I answered the phone call from Vince Lovegrove in London late at night to give us the news before it hit the papers. I was devastated by his death, probably because he was the first person in our community to die and so it was my first experience with death. I stayed home from school. My neighbours Gilda, Geraldine and I staged a little seance to contact him and send love to the great beyond, holding hands sitting in a circle on the floor in Gilda’s bedroom, but we heard an unexplained noise from somewhere and freaked ourselves out very quickly, breathlessly abandoning it.
My dad and his friends had a seance when the Big Bopper, Buddy Holly and Ritchie Valens died and they experienced serious movement on the Ouija board, a glass flew up into the air and smashed.

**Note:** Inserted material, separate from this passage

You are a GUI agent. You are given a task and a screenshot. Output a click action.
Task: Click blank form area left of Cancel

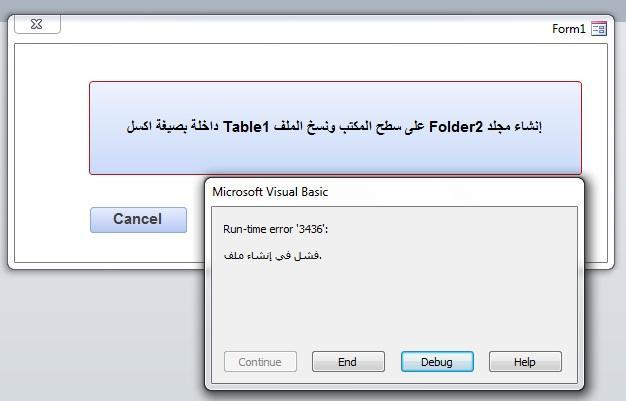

My agent John Cann used to call me ‘The Evil Fairy At The Bottom Of The Garden’, I’m not exactly sure why, but I kinda liked that title. I grew up always hoping I might see a fairy too. We had the book of black and white Cottingsley fairy photographs taken by nine year old Frances and her sixteen year old cousin Elsie in 1917 that was touted as hard evidence fairies existed and I was very willing to believe, as was Sir Arthur Conan Doyle, the highly respected author of Sherlock Holmes, which lent the story much credibility.
Elsie and Frances loved to play in the ‘beck’ at the bottom of their English garden, the little stream that ran between steep banks, skipping across slippery stones, and generally ending up getting wet. They were forbidden from playing there anymore, which is hardly surprising when you consider the difficulty of laundry chores in 1917. But the girls couldn’t resist. When demanded they explain what lured them there, Frances finally responded that she went to see the fairies.
She was not believed and was very upset by that, so Elsie suggested they borrow her father’s camera to prove the fairies’ existence. The photograph they took was quickly developed in Elsie’s father’s home darkroom (he was an amateur photographer) and revealed Frances, seemingly surrounded by five dancing fairies. Over time they captured four more images of themselves with fairies, and even one with a gnome, to prove it wasn’t a fluke. Mr. Wright remained doubtful and became annoyed with the attention they were receiving but their mothers were convinced of their daughters’ honest natures. The girls maintained their stories and the photographs eventually caught the interest of noted Theosophist Edward Gardner, after Elsie’s mother presented them at a meeting. He had the original glass negative plates studied by a renowned expert in photographic fakery and by Kodak, and declared genuine.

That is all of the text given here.